Copy every line of the material below word for word, omitting the pictures.

**Extracted data**
-- -- --

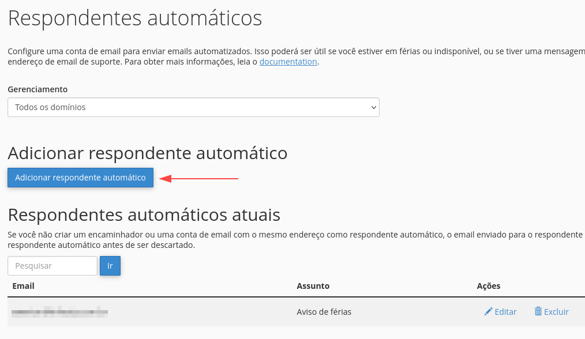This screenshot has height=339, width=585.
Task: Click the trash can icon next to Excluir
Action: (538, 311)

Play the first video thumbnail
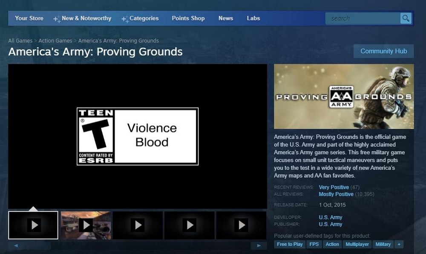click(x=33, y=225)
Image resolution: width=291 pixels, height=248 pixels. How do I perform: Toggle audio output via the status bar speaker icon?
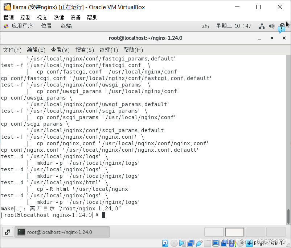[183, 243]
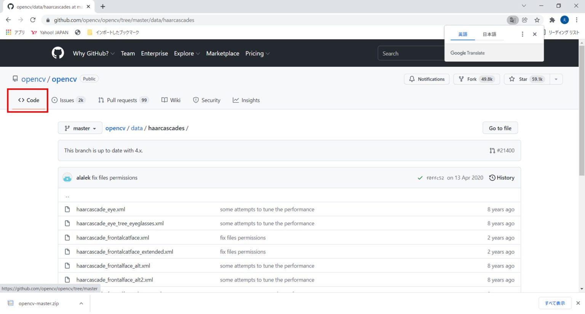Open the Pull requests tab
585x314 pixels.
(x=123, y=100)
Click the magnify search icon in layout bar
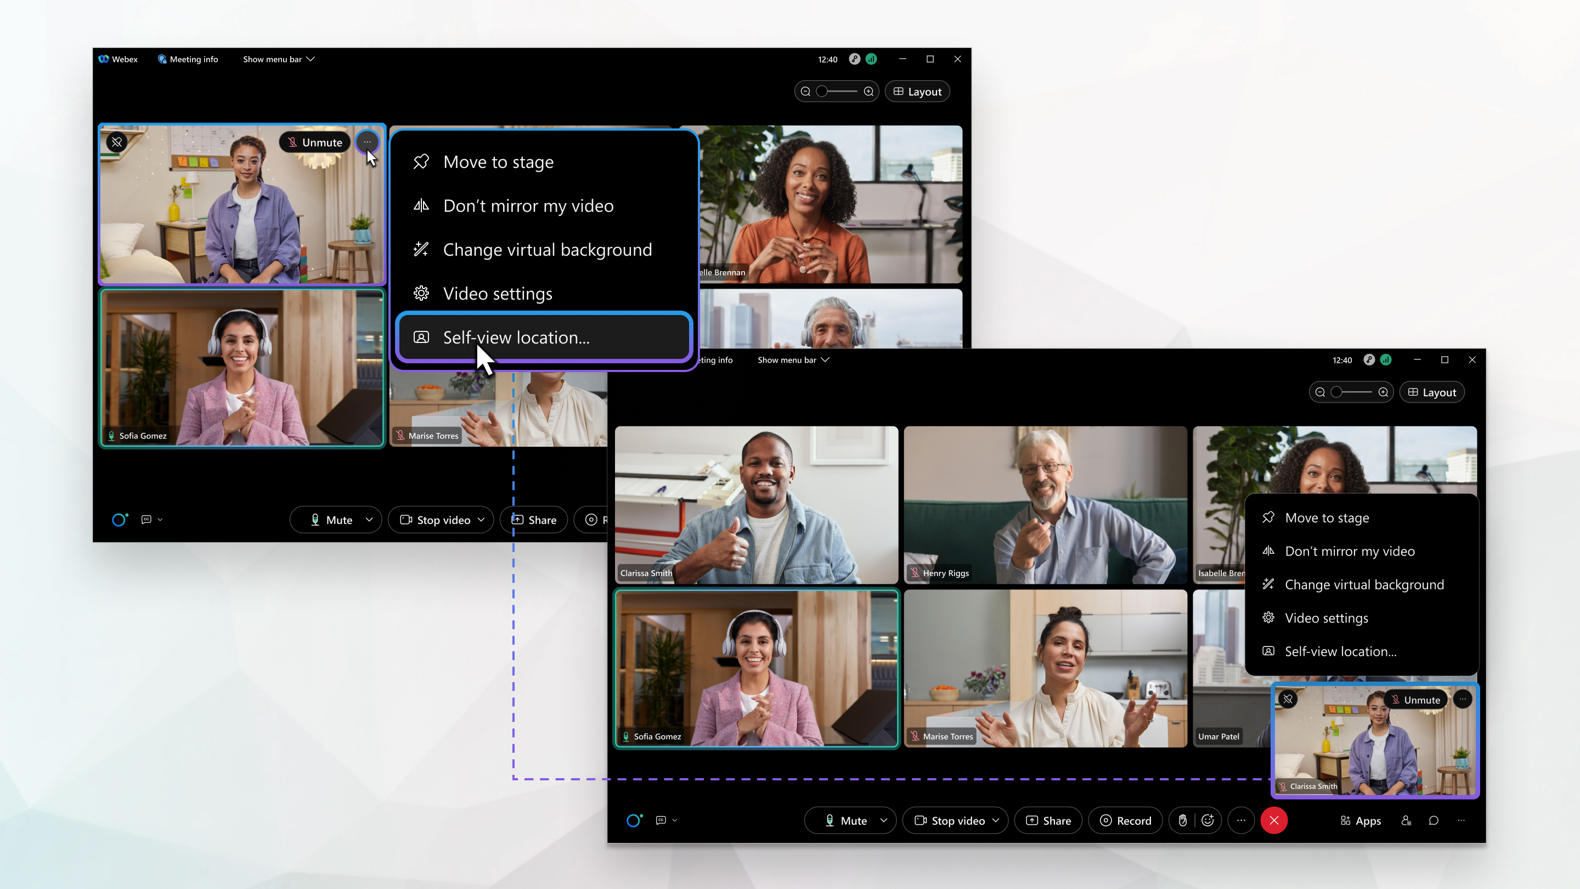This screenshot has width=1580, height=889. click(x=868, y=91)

-- -- --

**Full output**
This screenshot has height=339, width=585.
Task: Click the trash can icon next to Excluir
Action: (538, 311)

Play the first video thumbnail
click(x=33, y=225)
Image resolution: width=291 pixels, height=248 pixels. How do I perform: Toggle audio output via the status bar speaker icon?
[183, 243]
Open the Pull requests tab
585x314 pixels.
(x=123, y=100)
Click the magnify search icon in layout bar
This screenshot has width=1580, height=889. click(x=868, y=91)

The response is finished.